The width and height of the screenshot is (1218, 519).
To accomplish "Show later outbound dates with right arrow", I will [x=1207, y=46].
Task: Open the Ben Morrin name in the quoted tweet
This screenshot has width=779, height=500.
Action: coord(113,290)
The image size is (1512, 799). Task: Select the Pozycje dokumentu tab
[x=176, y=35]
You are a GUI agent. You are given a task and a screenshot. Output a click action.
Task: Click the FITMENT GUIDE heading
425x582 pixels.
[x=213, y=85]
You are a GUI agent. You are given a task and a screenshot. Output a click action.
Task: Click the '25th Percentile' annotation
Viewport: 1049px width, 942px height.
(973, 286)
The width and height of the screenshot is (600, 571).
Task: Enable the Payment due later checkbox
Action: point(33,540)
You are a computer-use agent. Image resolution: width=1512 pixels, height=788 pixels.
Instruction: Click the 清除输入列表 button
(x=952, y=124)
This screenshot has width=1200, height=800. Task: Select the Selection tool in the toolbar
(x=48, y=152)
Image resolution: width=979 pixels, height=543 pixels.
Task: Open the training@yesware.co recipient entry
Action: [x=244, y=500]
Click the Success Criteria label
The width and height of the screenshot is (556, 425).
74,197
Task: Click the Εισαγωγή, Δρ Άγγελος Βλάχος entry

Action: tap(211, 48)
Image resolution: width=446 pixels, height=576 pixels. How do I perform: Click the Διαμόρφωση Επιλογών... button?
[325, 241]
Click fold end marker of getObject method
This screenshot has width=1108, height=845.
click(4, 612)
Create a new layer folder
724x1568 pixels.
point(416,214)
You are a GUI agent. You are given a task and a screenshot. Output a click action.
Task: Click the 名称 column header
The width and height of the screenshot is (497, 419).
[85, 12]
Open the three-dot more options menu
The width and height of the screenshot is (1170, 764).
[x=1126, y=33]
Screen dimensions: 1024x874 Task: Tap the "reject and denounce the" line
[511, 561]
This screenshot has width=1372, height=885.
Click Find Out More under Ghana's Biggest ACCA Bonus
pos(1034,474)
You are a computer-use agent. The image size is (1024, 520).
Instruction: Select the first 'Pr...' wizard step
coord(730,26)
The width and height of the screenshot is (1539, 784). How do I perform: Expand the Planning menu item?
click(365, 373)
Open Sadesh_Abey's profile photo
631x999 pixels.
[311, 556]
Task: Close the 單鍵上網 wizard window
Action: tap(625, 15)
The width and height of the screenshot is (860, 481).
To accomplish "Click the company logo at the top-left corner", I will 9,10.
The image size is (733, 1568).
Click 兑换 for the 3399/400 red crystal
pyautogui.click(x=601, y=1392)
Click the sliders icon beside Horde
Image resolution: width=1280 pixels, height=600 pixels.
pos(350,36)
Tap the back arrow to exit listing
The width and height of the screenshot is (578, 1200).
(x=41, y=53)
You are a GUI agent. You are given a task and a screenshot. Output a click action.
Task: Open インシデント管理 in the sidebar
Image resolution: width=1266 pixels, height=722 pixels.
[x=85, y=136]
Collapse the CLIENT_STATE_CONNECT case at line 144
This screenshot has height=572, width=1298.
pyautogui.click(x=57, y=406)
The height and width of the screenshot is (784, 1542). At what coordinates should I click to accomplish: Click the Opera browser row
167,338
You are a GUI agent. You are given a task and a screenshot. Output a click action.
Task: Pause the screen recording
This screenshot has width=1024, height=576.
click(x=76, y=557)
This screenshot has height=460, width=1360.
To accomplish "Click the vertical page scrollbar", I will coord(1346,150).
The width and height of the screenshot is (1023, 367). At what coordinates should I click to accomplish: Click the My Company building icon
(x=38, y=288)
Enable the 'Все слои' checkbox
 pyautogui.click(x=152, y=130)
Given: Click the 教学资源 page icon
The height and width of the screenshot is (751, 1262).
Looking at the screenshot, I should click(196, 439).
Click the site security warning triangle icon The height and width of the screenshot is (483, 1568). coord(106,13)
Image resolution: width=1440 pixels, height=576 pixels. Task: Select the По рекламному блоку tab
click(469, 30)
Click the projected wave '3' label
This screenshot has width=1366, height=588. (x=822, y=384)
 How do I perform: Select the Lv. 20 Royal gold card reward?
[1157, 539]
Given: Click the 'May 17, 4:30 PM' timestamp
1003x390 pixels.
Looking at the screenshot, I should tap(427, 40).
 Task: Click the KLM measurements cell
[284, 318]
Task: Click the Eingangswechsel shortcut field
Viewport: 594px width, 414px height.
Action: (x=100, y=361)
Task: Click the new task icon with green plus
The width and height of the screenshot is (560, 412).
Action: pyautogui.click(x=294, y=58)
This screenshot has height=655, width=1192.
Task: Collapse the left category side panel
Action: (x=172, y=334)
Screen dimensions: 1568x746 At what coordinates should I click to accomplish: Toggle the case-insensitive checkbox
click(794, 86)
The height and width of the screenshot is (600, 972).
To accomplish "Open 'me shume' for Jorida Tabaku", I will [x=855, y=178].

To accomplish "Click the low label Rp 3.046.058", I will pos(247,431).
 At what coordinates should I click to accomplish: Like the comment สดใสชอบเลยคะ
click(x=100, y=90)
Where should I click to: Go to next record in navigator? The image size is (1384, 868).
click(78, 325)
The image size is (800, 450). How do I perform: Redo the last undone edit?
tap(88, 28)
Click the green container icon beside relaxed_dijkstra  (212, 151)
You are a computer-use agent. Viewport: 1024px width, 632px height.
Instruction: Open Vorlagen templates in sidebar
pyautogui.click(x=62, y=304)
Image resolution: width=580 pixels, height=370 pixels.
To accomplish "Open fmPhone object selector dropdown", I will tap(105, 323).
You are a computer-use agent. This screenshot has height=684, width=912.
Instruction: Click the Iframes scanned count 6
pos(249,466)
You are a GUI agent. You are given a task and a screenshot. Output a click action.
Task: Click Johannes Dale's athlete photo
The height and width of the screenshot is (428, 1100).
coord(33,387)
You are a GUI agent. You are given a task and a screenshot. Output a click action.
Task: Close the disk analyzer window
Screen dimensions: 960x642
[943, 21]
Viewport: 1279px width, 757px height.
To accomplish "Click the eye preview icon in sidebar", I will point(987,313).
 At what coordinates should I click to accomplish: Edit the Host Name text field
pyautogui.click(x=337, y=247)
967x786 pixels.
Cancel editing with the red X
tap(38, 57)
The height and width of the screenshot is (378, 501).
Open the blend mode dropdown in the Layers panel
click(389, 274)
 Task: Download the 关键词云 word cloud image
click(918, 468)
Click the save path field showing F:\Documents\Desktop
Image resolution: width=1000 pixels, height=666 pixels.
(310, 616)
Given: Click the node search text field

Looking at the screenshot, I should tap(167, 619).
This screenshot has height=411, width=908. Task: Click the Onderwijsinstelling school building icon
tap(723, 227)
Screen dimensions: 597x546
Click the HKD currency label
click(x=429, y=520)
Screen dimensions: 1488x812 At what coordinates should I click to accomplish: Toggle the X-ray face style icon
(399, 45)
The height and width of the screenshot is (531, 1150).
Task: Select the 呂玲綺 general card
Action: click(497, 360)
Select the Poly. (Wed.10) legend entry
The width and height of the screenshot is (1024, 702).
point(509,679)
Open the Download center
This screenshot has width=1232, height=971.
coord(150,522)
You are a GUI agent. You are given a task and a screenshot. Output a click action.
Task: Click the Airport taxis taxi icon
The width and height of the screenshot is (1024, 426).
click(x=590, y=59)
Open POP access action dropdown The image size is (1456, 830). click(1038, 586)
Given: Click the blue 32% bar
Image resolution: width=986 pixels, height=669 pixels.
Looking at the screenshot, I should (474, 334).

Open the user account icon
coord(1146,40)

Assignment>
The answer must consist of every line from the entries above that contains "page".

Completed task>
To accomplish "Click the vertical page scrollbar", I will coord(1346,150).
Given: Click the 教学资源 page icon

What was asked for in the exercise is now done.